[Start of section]

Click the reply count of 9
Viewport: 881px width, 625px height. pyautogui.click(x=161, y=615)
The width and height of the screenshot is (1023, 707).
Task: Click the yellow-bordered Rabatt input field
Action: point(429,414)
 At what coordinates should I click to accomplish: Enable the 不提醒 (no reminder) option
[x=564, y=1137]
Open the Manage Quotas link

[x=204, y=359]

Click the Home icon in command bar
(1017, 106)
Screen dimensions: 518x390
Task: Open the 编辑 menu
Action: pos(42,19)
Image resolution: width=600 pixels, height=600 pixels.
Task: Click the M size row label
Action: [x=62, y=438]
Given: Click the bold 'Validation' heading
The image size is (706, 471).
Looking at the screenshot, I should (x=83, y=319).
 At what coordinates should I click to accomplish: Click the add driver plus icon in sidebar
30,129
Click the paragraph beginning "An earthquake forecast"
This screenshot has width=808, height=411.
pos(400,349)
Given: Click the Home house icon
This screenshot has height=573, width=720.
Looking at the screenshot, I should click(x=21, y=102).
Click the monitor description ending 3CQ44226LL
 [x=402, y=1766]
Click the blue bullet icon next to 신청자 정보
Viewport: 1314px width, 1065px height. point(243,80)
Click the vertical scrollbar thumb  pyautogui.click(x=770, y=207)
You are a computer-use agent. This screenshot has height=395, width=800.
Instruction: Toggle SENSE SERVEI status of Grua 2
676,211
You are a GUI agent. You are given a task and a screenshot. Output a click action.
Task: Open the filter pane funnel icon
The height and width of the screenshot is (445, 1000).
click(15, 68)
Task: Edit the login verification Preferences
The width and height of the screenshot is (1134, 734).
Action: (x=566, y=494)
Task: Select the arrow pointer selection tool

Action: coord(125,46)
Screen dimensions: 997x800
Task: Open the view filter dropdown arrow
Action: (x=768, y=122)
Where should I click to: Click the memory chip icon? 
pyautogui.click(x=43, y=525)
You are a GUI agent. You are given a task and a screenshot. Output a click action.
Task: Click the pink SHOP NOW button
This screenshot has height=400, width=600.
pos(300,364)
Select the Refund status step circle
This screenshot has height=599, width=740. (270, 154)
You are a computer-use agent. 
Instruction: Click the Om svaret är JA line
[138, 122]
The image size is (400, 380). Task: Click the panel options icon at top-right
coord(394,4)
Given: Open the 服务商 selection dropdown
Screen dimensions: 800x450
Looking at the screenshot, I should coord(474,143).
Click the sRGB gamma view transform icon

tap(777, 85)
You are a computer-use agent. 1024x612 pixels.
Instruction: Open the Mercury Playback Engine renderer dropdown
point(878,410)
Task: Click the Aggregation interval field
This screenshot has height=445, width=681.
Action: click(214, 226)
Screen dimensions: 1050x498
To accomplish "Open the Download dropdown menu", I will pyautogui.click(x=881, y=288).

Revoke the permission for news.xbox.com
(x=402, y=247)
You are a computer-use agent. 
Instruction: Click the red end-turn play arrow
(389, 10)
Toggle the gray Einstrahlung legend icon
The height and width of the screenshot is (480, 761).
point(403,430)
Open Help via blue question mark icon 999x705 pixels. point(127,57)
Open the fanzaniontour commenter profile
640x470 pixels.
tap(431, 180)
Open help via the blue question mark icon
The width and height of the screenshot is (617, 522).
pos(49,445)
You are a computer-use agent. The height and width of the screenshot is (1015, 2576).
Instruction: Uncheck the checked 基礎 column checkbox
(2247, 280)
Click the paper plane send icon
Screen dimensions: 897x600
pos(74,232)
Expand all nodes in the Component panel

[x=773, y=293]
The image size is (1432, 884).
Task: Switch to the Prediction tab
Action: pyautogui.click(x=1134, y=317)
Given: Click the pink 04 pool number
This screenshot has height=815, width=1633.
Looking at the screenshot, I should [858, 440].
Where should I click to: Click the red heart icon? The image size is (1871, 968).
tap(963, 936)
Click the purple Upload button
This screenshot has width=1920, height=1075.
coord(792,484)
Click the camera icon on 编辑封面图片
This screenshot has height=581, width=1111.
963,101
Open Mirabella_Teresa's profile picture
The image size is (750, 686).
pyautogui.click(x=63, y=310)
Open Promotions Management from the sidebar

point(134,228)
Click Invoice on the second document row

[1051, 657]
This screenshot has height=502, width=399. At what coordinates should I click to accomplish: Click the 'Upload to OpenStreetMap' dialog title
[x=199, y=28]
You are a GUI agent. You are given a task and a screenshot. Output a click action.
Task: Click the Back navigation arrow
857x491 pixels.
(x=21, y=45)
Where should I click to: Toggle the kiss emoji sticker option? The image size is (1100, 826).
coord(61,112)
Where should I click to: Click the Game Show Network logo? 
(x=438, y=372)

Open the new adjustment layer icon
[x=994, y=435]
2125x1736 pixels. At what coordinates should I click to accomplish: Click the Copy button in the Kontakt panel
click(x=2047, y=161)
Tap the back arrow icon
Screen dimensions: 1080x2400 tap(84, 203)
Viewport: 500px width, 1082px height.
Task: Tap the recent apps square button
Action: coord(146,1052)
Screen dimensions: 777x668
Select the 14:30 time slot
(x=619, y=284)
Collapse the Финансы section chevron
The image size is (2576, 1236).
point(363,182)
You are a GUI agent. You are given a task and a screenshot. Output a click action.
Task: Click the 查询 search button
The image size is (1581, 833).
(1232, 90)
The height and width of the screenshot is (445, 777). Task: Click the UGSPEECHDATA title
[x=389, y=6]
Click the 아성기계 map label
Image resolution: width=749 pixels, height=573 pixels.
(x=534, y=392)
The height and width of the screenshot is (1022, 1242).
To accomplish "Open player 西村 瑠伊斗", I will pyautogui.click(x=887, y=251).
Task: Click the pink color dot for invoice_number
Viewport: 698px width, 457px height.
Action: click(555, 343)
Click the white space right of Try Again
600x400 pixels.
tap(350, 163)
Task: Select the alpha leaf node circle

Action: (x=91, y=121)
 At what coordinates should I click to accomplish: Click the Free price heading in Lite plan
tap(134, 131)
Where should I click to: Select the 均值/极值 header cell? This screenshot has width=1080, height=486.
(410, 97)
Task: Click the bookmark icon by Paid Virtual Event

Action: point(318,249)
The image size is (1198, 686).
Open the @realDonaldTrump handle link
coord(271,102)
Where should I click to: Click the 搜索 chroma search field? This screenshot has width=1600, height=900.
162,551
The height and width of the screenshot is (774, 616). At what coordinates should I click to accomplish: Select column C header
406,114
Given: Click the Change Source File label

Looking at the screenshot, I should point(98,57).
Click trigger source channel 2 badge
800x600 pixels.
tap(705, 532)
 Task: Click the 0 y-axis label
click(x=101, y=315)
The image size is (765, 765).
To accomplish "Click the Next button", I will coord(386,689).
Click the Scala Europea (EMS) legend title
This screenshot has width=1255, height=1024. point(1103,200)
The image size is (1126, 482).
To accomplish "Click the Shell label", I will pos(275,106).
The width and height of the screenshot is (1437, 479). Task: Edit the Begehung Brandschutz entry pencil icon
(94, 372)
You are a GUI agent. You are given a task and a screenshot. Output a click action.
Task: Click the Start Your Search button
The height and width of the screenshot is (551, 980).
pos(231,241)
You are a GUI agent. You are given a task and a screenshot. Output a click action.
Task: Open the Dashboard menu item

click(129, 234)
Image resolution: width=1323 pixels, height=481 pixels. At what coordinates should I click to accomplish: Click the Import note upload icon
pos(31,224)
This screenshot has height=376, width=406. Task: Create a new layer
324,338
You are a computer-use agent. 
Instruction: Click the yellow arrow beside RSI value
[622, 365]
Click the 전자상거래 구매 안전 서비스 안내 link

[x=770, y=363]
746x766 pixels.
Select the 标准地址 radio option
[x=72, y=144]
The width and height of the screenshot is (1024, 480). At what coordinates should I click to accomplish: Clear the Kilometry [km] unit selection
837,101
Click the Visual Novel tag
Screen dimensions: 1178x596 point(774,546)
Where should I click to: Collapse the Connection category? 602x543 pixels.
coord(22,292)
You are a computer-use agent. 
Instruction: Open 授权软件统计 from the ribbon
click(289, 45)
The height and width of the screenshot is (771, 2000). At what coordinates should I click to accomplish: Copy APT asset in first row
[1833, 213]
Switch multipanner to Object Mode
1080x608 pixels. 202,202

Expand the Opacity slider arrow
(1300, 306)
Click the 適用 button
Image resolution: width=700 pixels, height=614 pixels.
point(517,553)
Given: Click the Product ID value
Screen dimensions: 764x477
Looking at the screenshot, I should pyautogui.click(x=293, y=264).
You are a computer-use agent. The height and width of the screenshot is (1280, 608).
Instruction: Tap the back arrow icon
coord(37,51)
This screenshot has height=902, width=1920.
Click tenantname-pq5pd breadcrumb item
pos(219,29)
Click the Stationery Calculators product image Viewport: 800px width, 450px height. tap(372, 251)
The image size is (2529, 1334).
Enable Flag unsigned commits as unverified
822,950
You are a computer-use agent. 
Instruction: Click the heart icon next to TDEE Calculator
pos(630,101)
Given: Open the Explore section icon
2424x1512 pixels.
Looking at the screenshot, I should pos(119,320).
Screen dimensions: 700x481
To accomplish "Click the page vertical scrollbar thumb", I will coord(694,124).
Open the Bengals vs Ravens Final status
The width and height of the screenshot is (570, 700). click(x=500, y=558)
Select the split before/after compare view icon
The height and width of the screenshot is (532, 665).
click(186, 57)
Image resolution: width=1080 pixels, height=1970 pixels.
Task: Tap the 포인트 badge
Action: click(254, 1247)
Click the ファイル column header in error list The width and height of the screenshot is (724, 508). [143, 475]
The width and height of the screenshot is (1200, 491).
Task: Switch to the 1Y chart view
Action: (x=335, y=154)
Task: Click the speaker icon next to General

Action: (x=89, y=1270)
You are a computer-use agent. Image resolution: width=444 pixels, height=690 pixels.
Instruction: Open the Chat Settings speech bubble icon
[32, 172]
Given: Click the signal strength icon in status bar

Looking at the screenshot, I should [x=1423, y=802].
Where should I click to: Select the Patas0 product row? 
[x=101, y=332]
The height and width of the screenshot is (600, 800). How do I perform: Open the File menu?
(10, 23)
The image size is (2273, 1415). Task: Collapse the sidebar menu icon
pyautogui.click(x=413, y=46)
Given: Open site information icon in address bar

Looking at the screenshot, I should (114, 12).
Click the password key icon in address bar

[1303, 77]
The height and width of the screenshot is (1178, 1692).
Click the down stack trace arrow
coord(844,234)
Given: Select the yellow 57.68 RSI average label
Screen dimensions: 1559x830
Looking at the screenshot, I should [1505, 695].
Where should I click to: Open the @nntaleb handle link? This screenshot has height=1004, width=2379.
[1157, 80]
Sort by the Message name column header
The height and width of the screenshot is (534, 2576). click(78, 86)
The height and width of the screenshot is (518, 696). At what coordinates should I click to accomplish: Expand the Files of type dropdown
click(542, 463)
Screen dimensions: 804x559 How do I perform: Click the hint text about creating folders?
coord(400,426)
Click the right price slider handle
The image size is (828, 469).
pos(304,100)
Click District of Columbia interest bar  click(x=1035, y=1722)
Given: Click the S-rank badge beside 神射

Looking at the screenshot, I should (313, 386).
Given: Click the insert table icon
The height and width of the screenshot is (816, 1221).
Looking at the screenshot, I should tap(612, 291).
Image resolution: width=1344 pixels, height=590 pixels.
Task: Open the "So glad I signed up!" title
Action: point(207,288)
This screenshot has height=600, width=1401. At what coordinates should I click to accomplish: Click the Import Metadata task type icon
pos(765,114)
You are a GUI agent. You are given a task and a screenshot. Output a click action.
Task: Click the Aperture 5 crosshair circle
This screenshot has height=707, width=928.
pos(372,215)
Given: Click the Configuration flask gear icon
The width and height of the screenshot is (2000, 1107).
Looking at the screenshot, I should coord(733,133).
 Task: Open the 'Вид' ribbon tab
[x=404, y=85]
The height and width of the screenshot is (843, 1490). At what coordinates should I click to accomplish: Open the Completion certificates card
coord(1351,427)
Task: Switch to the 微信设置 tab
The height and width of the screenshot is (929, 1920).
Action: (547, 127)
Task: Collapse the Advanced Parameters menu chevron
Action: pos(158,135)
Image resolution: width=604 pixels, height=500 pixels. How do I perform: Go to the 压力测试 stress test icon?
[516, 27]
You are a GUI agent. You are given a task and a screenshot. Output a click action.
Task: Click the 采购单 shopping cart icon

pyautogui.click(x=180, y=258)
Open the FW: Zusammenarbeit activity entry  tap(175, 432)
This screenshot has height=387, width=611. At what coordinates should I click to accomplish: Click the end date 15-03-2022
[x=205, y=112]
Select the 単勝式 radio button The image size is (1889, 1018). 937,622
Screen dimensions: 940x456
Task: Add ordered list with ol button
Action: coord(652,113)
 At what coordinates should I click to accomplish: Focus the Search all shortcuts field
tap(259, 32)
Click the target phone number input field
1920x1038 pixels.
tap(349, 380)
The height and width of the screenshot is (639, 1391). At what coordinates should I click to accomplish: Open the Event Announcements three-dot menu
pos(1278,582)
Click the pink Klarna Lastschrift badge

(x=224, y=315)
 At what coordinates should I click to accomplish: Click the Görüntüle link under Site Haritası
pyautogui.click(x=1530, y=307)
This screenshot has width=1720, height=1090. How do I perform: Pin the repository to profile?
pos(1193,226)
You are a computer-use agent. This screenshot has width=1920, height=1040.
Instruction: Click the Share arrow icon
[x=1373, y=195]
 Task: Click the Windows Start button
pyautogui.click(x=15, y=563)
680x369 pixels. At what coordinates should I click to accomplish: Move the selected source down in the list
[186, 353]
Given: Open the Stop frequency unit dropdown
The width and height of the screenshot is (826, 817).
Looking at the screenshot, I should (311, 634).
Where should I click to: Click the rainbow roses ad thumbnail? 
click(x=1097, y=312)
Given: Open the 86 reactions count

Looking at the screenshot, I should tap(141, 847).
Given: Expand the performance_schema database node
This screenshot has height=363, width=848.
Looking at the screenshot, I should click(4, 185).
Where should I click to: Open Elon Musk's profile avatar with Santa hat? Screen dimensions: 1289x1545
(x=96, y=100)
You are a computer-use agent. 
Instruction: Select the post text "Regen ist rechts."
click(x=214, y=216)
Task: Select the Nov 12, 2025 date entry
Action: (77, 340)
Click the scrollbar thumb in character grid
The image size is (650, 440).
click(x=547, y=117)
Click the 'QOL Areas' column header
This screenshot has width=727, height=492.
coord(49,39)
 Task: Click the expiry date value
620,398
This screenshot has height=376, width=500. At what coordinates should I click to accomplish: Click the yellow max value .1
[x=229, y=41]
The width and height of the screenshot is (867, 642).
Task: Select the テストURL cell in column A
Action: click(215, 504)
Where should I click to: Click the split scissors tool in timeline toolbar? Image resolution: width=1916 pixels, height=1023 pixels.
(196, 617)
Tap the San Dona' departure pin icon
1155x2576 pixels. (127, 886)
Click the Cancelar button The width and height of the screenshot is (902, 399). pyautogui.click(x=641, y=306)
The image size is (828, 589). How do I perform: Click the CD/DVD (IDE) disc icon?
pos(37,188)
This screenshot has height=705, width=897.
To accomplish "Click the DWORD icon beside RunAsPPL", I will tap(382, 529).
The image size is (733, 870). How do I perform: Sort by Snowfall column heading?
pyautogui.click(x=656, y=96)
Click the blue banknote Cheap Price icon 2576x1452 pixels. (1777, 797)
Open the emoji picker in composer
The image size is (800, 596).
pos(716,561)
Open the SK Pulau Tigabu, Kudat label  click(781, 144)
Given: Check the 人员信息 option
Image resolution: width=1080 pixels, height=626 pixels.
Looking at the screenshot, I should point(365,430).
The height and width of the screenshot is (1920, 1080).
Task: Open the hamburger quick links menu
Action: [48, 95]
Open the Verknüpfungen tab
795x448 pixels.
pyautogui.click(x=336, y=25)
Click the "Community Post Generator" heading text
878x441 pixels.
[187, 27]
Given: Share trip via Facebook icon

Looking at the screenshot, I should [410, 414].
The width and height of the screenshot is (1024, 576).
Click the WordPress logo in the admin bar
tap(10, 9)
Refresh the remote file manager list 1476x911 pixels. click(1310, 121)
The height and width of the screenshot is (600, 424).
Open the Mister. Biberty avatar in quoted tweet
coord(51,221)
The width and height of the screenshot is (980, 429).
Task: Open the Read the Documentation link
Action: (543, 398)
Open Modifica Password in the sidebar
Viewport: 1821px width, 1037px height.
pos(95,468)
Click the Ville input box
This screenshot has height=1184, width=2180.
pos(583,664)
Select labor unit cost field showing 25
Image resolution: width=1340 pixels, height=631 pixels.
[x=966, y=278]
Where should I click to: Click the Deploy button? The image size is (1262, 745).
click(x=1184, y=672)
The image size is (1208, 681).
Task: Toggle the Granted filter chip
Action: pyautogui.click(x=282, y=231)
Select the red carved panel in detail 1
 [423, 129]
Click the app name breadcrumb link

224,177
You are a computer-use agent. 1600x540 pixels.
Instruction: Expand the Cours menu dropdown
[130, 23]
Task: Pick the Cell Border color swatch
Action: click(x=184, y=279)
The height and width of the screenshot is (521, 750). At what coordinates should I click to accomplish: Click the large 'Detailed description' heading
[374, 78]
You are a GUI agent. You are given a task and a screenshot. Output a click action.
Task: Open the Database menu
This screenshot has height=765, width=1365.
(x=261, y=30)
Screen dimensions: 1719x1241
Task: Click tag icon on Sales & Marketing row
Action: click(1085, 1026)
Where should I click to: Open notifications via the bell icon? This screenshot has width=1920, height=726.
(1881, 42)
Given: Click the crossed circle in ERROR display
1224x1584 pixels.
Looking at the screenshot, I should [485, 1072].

[End of section]

**ABOUT THIS EXERCISE:** Go through the material above and copy each line that holds the string "will".

**YOUR RESPONSE:**
To accomplish "Open the Download dropdown menu", I will pyautogui.click(x=881, y=288).
To accomplish "Open player 西村 瑠伊斗", I will pyautogui.click(x=887, y=251).
To accomplish "Click the Next button", I will coord(386,689).
To accomplish "Click the Shell label", I will pos(275,106).
To accomplish "Click the page vertical scrollbar thumb", I will coord(694,124).
To accomplish "Click the DWORD icon beside RunAsPPL", I will tap(382, 529).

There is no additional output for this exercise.